Generally, isomerization of glucose to fructose is mainly achieved by two pathways, enzymatic and chemical catalysis. The enzyme catalysis (such as glucose isomerase) has the advantages of high selectivity, mild conditions and the like, and is widely applied to industrial production of fructose, but has the limitations of high cost, low efficiency, non-recycling and the like. Therefore, it is of great significance to develop a suitable chemical catalyst for efficiently isomerizing glucose to fructose. The chemical catalysis for preparing fructose by glucose isomerization mainly comprises homogeneous catalysis and heterogeneous catalysis. Homogeneous catalysts, while effective and having good catalytic performance during the reaction, have poor separability and recyclability that impair their competitiveness. In contrast, heterogeneous catalysts have the advantages of being environmentally friendly, cost effective, easy to regenerate and recover, and the like. Therefore, heterogeneous catalysts, including solid base or acid catalysts, are receiving increasing attention.
The isomerization of glucose to fructose may be by a Lewis acid orBase catalysis. Recently, there have been reportsBase catalysts (e.g., 90 ℃ C. To 120 ℃ C.) can achieve efficient glucose isomerization at lower temperatures than Lewis acid catalysts (e.g., 120 ℃ C. To 160 ℃ C.). In addition, kinetics of glucose isomerizationStudy shows>The activation energy of the base catalyst system is generally lower than that of the Lewis acid catalyst system. Therefore, the development of a high-performance and low-cost solid base catalyst applied to the reaction of preparing fructose by glucose isomerization is urgently needed.

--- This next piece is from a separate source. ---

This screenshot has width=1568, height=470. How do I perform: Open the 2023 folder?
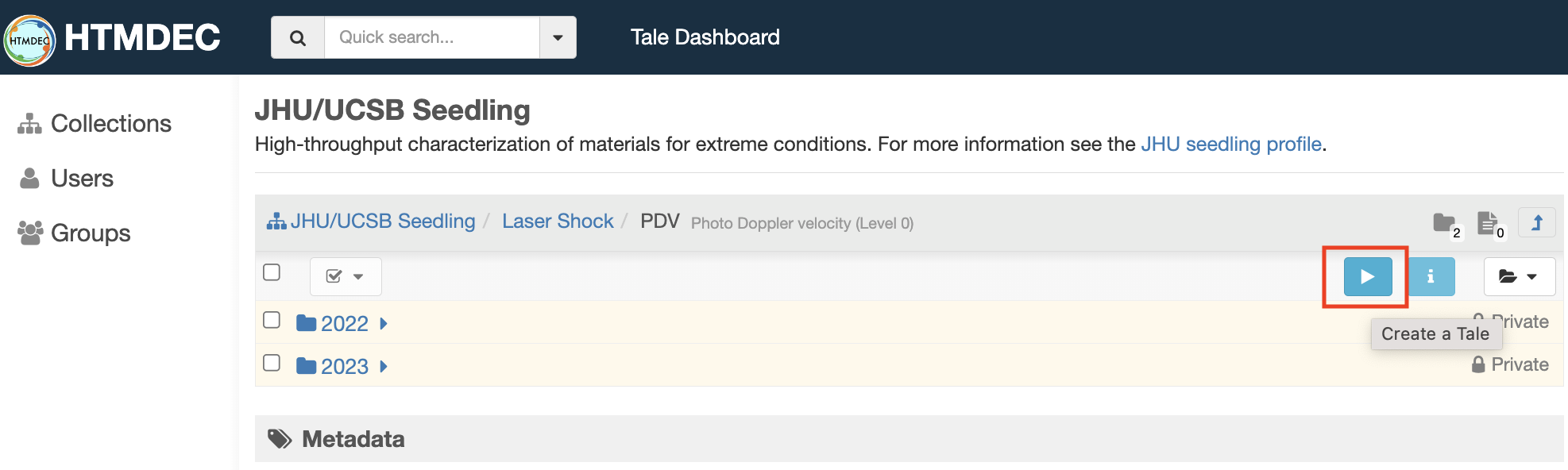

In recent years, heterogeneous base catalysts containing metal oxides are prepared by impregnating carriers such as zeolite, silica, porous carbon and the like with metal precursors and then calcining the impregnated carriers, and are gradually applied to the reaction of preparing fructose through glucose isomerization. Among various carriers, porous carbon materials are favored because of their adjustable pore structure, high specific surface area, good stability, and other properties. On the basis of synthesizing lignin-based mesoporous carbon, the lignin-based mesoporous carbon/magnesium oxide composite material is prepared by subsequent impregnation and calcination and is applied to the reaction of preparing fructose by efficiently catalyzing glucose isomerization in aqueous solution with the assistance of microwave.
Disclosure of Invention
In view of the limitations of high cost, low efficiency, non-recycling and the like of the existing enzyme catalysis, the invention aims to provide a preparation method of a lignin-based mesoporous carbon/magnesium oxide composite material and application of the lignin-based mesoporous carbon/magnesium oxide composite material in a reaction for preparing fructose through glucose isomerization.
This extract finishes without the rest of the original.